··· TASK INPUT ···
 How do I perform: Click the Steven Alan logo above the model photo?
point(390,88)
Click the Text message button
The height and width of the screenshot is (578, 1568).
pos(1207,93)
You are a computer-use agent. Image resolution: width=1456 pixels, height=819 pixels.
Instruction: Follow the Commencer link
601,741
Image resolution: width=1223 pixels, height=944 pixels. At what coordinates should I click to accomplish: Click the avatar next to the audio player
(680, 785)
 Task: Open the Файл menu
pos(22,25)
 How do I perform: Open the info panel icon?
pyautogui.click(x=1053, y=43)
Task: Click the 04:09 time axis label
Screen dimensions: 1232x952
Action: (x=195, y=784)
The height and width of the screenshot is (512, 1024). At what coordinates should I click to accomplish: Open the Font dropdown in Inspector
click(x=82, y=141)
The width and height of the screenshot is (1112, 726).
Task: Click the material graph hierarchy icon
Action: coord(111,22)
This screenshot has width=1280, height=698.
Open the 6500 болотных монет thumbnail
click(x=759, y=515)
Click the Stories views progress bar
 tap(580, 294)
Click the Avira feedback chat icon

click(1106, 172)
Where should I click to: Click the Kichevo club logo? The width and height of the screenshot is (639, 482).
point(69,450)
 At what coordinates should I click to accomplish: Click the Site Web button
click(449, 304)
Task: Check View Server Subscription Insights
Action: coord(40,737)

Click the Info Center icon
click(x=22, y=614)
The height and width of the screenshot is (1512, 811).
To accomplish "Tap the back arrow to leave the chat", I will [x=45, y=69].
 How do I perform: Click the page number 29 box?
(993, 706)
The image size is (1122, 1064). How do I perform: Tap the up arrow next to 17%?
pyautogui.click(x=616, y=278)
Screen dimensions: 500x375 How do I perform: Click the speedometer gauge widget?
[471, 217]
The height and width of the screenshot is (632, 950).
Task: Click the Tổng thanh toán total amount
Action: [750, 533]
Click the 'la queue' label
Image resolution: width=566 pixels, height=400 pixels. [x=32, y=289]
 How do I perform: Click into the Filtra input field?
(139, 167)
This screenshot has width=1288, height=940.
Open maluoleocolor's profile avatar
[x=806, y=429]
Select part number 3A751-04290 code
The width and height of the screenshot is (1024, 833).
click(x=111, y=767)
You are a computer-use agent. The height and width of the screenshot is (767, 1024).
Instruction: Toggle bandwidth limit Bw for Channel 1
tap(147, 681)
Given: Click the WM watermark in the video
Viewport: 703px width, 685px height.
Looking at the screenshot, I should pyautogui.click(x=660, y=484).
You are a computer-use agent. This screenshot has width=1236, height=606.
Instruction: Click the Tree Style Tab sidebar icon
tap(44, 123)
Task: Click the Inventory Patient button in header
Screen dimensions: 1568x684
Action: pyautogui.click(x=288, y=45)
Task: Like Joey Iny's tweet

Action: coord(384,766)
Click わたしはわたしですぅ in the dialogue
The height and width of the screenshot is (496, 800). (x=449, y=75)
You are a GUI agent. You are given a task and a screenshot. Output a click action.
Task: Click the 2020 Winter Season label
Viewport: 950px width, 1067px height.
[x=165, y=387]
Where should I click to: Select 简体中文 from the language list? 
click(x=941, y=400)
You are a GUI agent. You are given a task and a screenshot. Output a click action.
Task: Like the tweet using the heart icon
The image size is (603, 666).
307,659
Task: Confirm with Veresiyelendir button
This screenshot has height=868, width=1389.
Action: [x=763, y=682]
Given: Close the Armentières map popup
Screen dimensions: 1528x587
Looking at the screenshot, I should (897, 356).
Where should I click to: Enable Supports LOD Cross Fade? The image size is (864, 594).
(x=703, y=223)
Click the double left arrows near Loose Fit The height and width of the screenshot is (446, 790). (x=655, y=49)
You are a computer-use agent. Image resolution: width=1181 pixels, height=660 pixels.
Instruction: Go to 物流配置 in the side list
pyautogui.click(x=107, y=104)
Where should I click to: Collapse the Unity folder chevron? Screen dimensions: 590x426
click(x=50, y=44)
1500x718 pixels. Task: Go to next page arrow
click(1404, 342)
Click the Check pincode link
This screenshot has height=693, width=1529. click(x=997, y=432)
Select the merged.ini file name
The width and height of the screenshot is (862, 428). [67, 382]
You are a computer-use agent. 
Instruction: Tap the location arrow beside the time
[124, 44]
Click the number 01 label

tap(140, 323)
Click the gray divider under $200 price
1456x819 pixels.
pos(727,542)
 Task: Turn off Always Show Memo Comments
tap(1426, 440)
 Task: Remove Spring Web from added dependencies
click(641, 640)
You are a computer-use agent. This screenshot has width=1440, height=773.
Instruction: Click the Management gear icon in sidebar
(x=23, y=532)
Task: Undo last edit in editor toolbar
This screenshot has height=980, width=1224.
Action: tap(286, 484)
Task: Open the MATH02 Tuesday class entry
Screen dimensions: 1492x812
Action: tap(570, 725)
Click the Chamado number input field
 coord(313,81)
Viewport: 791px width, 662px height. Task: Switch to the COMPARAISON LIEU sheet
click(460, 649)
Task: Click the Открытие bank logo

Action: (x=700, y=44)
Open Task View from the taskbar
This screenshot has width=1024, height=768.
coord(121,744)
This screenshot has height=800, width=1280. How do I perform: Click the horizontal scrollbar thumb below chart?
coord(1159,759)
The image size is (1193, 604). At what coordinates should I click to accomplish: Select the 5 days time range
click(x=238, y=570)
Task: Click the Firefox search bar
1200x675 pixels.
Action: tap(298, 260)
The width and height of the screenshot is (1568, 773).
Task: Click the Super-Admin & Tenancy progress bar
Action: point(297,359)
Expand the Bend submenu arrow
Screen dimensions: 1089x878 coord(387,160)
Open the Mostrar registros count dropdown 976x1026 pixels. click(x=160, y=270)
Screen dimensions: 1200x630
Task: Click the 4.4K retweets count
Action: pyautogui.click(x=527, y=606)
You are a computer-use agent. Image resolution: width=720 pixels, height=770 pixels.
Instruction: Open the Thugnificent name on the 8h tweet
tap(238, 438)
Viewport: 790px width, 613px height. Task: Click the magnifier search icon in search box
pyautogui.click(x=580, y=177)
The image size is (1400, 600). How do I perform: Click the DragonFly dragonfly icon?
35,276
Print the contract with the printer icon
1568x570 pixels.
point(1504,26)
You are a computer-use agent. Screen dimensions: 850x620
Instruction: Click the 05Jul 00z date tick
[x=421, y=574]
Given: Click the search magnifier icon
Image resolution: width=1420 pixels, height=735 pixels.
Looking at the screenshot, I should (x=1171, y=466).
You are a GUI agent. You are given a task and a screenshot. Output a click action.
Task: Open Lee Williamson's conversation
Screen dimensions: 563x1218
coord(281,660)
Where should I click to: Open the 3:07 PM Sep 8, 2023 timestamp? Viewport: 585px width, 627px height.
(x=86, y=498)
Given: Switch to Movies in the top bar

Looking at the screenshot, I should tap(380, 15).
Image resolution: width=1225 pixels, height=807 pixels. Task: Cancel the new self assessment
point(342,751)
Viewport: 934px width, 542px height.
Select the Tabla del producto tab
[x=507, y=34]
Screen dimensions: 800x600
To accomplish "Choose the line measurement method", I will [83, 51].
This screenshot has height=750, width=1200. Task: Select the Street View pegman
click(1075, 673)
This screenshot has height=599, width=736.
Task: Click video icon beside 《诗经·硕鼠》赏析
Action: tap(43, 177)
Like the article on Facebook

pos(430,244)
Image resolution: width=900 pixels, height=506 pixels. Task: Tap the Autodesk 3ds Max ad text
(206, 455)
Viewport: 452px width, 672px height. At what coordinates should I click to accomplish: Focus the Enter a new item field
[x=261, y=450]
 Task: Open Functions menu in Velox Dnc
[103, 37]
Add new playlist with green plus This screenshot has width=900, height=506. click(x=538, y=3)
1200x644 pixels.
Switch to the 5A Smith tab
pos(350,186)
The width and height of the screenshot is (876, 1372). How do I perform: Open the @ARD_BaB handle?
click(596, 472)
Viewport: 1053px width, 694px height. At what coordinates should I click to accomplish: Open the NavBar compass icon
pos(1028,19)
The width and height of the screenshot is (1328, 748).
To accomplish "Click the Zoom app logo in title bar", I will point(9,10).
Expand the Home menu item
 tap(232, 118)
···
TO DO: The word "agent" occurs in some lines of the data above; report how many such lines there are, with no other words.

OUTPUT FOR THIS TASK: 11